I hate hearing "you're really easy to take advantage of". I mean, who would like to hear that, I guess. But the truth is.. it is the truth. People know how I am, that I could never intentionally want to hurt someone, and that if they needed me, I would be there. People have told me that was a problem, and that I should change. And there for awhile, I considered it. I have been faced with some terrifying doubts in my faith, in myself, in men, and in my family. But none of that is going to change my heart. My heart was made this way for a reason, and no man who breaks my heart is going to change the beautiful capacity of it. One day, someone will treasure what I have to offer. One day.
Friends have come and gone, boys have come and gone, and various leaders have come and gone out of my life. I've been done wrong and betrayed by so many people, and I'm sure those certain people didn't even give it a second thought. I wish I could just say thanks to each of them, because they have just made me stronger. They have just helped me realize the depths of my heart, and what I am truly capable of. I will probably always keep giving second chances, and be present for anyone that allows me into their life, and if you view that as a weak thing, I feel sorry for you. Love, and faith are the most important things in life, in my mind. I am still learning and growing, and working on those two things. And I will never give up on either no matter how much I am pushed down. I just have to keep going.

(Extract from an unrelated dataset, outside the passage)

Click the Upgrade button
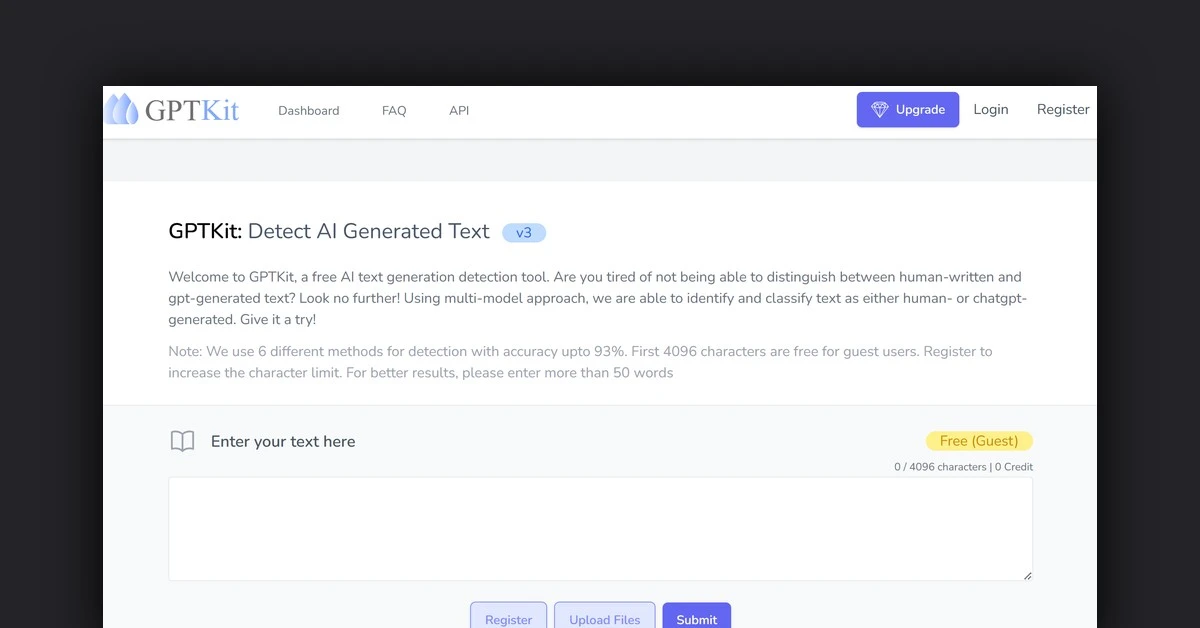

Yesterday, four years after one tragedy of my life occurred, another has been laid down. I am scared, I am blind-sighted, and completely unsure of what direction my life is going to go in. But, with every struggle we are dealt, there is always something worse that can happen. It hurts to know what I know now, and because the ones dearest to me are hurting, kills me. But this is life. This is the life I have been given, and I can only be strong, and move forward. I will ask for prayer, if anyone is listening.
Not a day goes by that I don't think of the angel that touched my life... But I also think about the angels that are in my life at the moment. It's so easy to be overlook those, isn't it? I challenge myself and whoever reads this to reassess your heart. Find what is important to your heart, and give it all you got. That's what your love is for. Never waste or sell that love short. Love can move mountains, right? We just have to have the right kind. That takes making mistakes, and truly searching for depth. God says the hungry will be fulfilled, and the mourning will be comforted. Such a beautiful thing. Life is about to change drastically, and I know nothing will ever be the same... But knowing the love I have been blessed with, and the faith that I am always searching for, I don't have to be alone.